Domande:
1/ Stabilisci se ciascuna affermazione concorda con il testo sulle paure infantili: rispondi sì o no e cita le parole del testo che lo dimostrano. (a) Il bambino esprime sempre a parole e in modo aperto la propria paura. (b) Quando teme il mostro, il bambino sposta su un oggetto immaginario il timore di un'aggressione da parte del genitore. (c) Nella regressione il bambino adotta comportamenti tipici di bimbi molto più piccoli.
2/ Prosegui il testo sulle paure infantili a partire dall'ultima frase riportata.

Quante volte capita di vedere figli che sono costretti a convivere, loro malgrado, con le paure che i loro genitori proiettano inconsciamente!
Genitori ed educatori devono sempre ricordare che il bambino vive uno stretto legame con loro, e su di loro investe tutte le sue emozioni, positive e negative.
Così, quando egli ha paura del mostro, non fa altro che spostare su un oggetto immaginario il timore che un genitore possa diventare per lui fonte di aggressione. Il bambino trasforma un pericolo reale, appunto l’aggressione del genitore autoritario, in pericolo simbolico, cioè l’aggressione da parte di un mostro.
Come si manifesta la paura?
In modo non sempre del tutto aperto e chiaro, né tanto meno viene dal bambino sempre verbalizzata, specie in ambienti troppo autoritari o repressivi. E’ più facile che sia espressa nei momenti di confidenza o di intimità familiare, ma purtroppo non sempre questi momenti esistono.
Molto più spesso occorre che il genitore e l’educatore siano attenti a cogliere quei segnali non verbali che, indirettamente, ci suggeriscono la presenza di uno stato di disagio.
Eccone alcuni esempi:
- La regressione, quando cioè il bambino manifesta comportamenti che non fanno parte del suo abituale modo di agire, ma che riguardano quello di bimbi molto più piccoli.

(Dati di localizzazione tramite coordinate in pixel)
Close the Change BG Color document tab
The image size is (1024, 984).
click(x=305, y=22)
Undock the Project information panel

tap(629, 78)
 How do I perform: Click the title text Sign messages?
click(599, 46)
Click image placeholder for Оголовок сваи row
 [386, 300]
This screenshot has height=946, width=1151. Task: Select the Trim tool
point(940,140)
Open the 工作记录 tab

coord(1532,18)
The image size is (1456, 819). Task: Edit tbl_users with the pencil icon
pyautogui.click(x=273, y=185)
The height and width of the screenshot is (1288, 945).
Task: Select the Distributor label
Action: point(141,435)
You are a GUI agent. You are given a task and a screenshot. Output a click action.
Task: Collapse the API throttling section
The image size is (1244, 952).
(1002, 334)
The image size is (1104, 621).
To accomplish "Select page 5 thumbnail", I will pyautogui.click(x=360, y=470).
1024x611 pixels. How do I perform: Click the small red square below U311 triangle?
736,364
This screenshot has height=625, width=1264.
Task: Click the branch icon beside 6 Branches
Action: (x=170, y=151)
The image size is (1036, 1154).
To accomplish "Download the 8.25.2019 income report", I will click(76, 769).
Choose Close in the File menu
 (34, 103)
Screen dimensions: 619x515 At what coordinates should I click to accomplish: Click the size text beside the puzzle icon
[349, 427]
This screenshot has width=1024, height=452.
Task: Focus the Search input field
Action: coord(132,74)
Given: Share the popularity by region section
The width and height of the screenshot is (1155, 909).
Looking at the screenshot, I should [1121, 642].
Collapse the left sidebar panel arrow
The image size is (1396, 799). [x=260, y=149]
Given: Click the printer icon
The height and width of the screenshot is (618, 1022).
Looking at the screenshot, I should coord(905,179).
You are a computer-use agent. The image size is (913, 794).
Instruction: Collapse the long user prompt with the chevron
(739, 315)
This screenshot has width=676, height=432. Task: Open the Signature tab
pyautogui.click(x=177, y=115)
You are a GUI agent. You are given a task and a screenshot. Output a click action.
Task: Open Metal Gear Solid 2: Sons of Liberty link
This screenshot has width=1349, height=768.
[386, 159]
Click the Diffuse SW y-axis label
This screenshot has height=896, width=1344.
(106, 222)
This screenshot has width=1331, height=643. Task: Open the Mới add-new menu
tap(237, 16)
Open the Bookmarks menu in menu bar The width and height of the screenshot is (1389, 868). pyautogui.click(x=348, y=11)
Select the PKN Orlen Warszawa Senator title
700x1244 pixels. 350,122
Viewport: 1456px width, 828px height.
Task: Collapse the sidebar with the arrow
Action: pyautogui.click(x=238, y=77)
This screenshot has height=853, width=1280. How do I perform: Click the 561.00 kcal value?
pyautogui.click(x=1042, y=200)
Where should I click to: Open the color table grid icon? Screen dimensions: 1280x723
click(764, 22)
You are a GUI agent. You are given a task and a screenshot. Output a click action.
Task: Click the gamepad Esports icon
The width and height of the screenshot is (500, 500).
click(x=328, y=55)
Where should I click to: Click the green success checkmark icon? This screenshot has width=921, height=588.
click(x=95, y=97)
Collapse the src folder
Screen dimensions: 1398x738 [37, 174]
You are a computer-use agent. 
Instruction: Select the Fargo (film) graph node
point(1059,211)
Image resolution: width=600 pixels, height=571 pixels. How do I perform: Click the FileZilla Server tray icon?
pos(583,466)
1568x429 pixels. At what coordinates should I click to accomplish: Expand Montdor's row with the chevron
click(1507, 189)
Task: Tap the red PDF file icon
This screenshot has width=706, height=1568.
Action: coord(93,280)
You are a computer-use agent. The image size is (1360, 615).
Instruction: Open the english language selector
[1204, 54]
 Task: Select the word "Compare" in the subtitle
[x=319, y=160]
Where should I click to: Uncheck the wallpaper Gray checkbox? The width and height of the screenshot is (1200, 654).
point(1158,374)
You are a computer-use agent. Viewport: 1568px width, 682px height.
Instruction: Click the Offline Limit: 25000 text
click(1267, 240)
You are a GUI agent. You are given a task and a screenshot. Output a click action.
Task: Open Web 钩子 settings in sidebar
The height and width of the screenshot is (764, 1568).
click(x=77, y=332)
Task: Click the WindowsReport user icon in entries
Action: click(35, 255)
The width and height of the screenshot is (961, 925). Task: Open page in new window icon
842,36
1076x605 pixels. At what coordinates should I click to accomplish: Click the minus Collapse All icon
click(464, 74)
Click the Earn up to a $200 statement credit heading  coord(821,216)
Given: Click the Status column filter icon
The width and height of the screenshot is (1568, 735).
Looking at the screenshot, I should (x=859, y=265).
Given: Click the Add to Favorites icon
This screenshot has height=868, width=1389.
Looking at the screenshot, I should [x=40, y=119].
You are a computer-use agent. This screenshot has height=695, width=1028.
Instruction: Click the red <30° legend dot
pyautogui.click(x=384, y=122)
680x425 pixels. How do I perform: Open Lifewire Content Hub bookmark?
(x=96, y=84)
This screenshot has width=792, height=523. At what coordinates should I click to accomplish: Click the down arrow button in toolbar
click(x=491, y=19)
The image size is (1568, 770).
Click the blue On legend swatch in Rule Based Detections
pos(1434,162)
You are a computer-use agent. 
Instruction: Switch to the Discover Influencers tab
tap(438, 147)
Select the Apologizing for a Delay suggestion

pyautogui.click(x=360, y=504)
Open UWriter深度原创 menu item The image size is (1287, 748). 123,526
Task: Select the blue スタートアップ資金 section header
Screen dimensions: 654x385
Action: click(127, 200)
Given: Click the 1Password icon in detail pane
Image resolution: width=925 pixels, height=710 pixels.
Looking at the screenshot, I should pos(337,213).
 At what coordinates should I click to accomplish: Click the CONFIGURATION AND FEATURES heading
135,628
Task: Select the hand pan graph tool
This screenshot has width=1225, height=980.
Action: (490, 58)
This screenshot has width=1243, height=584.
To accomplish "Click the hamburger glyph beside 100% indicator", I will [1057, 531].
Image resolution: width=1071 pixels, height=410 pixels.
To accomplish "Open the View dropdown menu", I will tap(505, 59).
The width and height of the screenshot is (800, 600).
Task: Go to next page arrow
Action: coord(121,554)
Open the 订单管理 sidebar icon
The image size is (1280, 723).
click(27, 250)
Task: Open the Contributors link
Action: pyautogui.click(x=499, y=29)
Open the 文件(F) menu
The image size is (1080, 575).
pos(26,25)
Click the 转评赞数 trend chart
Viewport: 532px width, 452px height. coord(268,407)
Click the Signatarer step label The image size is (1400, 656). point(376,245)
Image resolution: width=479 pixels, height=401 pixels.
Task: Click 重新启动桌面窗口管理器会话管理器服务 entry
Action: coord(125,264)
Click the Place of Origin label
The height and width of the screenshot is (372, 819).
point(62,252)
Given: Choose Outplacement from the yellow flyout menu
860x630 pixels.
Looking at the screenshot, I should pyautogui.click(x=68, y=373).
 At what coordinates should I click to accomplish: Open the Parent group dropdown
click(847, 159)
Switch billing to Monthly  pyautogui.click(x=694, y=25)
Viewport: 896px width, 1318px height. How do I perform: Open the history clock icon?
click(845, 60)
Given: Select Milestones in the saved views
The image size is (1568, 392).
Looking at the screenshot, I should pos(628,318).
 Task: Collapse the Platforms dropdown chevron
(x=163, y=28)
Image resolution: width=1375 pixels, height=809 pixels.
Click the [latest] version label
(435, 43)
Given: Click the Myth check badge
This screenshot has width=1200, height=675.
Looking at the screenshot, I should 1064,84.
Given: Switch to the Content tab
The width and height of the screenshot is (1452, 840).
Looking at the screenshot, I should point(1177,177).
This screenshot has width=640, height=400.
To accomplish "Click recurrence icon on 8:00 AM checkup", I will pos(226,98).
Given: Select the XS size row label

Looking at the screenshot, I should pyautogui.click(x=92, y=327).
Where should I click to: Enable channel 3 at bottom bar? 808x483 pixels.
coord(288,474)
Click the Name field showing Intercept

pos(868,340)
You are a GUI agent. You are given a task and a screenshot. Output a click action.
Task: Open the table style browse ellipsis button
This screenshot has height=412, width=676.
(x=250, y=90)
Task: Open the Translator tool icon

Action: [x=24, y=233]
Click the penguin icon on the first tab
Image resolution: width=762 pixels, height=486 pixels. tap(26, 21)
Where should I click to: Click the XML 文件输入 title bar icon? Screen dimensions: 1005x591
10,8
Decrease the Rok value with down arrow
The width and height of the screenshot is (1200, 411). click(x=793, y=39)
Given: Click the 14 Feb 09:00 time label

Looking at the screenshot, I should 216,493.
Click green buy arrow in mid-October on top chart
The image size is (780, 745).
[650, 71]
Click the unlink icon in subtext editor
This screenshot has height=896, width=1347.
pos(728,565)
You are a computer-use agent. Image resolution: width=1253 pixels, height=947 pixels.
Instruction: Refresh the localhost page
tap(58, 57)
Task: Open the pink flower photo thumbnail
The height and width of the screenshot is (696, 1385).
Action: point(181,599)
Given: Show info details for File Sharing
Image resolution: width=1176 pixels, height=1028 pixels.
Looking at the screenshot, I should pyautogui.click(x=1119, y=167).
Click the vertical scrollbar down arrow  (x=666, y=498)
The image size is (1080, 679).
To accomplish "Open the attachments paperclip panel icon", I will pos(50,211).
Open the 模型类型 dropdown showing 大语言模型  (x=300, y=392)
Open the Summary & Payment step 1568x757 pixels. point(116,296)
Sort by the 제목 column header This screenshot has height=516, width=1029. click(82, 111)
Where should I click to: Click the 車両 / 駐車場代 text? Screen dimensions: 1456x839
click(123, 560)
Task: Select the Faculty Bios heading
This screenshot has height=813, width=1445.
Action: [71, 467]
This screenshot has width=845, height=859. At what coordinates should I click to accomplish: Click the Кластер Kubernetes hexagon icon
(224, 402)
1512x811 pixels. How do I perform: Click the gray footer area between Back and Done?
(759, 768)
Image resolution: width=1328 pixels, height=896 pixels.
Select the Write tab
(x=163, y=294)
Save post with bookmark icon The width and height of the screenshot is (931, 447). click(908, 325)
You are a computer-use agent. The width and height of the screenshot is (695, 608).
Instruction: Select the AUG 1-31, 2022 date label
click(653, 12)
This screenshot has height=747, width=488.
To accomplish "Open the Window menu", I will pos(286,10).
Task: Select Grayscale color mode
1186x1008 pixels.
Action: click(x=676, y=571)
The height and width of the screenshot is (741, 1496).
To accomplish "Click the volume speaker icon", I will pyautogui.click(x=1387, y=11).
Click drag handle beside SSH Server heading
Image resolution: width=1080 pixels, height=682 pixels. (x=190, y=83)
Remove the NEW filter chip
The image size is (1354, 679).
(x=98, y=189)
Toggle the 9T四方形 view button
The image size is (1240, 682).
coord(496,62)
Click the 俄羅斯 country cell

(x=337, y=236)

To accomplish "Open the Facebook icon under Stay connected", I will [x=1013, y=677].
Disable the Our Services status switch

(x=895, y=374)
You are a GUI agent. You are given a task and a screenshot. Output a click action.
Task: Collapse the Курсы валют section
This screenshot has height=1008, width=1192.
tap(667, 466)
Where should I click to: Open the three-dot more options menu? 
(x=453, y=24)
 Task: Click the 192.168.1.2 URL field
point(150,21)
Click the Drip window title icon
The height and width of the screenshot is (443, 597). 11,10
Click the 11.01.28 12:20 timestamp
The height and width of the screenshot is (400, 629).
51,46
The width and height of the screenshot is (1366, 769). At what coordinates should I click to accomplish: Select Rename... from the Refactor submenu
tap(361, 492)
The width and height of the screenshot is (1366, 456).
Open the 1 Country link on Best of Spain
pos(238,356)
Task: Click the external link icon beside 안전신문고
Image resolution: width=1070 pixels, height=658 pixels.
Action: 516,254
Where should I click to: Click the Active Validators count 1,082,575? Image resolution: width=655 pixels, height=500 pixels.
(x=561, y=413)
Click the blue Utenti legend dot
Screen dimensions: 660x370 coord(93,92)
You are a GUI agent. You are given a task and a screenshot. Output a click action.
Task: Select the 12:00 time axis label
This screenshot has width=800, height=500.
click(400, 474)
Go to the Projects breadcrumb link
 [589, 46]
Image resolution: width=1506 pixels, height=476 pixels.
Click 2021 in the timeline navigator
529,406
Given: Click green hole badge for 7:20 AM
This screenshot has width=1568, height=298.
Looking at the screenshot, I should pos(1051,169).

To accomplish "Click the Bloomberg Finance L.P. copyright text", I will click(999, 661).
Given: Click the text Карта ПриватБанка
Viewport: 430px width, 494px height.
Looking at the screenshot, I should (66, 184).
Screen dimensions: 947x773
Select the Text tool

Soluzioni delle attività:
1/
(a) No: «In modo non sempre del tutto aperto e chiaro, né tanto meno viene dal bambino sempre verbalizzata».
(b) Sì: «non fa altro che spostare su un oggetto immaginario il timore che un genitore possa diventare per lui fonte di aggressione».
(c) Sì: «ma che riguardano quello di bimbi molto più piccoli».

2/
- La diminuzione del controllo di vescica e intestino in una fase della crescita nella quale ciò non è previsto,
- La demotivazione o la tendenza all’isolamento.
- Le reazioni esagerate, tipo rossore o pallore, quando parla con adulto.
- La passività, indicata generalmente come “pigrizia”.
- L’impulsività, l’aggressività o la violenza immotivate.
- L’adozione di comportamenti anomali, tipo l’insonnia. I frequenti capricci, alcune fissazioni (per esempio sulla scelta del cibo), certe reazioni inspiegabili.
“La paura sembra proprio esistere per essere superata” (J.-U.Rogge, Quando i bambini hanno paura, Pratiche, Milano, 1998), ed è proprio questo superamento, grazie all’accortezza e premura dei genitori, che permette al bambino di crescere e di acquisire quell’autonomia che gli servirà per tutta la vita.